Penticton man issued lifetime ban on owning animals

Man with mental health issues pleads guilty to causing an animal to be in distress

A Penticton man with mental health issues now has a lifetime ban on owning any animals after pleading guilty to a charge under the prevention of cruelty to animals act.

Documents from a vet detailing a three-month-old border collie’s health issues were submitted to the court during Wednesday’s sentencing of Gerald Devilliers at the Penticton provincial courthouse.

“Dr. Oz confirmed the dog was in a great amount of pain, and further examinations found what is believed to be an adhesive type of substance on the dog in several places and they believed the wound was caused by a cigarette,” said Crown counsel Susan Greba, adding the dog received medical treatment and was placed in a new home.

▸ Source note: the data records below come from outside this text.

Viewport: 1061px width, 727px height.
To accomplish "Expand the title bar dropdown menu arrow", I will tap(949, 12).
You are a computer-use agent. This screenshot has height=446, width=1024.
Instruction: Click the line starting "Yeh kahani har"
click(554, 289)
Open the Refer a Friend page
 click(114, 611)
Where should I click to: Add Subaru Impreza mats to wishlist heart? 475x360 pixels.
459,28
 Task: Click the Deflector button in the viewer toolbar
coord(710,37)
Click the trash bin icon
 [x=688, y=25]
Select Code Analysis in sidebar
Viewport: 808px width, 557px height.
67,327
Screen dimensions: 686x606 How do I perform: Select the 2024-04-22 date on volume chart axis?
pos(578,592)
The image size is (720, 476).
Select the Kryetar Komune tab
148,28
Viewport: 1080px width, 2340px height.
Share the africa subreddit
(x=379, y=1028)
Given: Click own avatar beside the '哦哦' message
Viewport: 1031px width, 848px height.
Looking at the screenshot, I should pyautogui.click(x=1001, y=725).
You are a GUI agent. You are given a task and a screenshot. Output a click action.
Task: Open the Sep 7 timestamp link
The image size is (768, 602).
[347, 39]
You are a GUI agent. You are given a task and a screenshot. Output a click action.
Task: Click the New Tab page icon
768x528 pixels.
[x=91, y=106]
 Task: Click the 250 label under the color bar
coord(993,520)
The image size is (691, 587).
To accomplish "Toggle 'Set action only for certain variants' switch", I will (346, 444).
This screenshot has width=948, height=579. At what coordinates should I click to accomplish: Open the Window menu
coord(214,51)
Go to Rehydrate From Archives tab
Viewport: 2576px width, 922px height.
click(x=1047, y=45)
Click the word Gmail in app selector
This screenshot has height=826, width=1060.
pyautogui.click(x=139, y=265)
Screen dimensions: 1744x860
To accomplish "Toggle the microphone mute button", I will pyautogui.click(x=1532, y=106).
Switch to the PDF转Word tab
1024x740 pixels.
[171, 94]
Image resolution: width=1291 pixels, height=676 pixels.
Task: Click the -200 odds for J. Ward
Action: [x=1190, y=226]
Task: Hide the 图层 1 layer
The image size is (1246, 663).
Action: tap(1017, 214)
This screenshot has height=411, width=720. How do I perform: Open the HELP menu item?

Because of unique circumstances, in which the man suffers from schizophrenia and borderline intellectual function, a joint submission from Crown and defence was provided to the court. Crown counsel said they were taking a different approach to this case as the man suffers from mental health issues. The Crown also did not seek restitution for the dog’s medical treatment.

Greba said in April of 2009 the SPCA received a phone call from a concerned resident about a dog housed on Government Street that was missing its hair and had a puncture wound in its ear. SPCA constables attended the man’s residence and found the puppy had several wounds, was staggering and appeared disorientated. Devilliers told constables the puppy had not been to a vet and he was concerned about the costs. He then took the option to surrender the dog to the SPCA.

Judge Gregory Korturbash said at sentencing that Devilliers knew something was wrong with his puppy but may not have “had any full appreciation of the pain the dog was in.” The judge said the issue of being not criminally responsible, because of mental health issues, would not have applied in this case.

“Here he knew he had a dog and that it was injured and thought the dog would grow out of it,” said Korturbash, who added that he did not believe this would set any precedence because of the unique circumstances.

Devilliers pled guilty to causing an animal to be in distress, while charges of causing unnecessary pain or suffering to an animal and injuring or endangering an animal were stayed.

Part of Devilliers’ sentence includes a lifetime ban, under the cruelty to animals act, on owning or being in control of any animal or bird. He also is under a six-month recognizance under the conditions that he keep the court advised of his address and not to own or possess any animal or bird. He also must allow the SPCA access into his home, with mental health workers present, to ensure compliance with the condition that he is not in possession of any animals.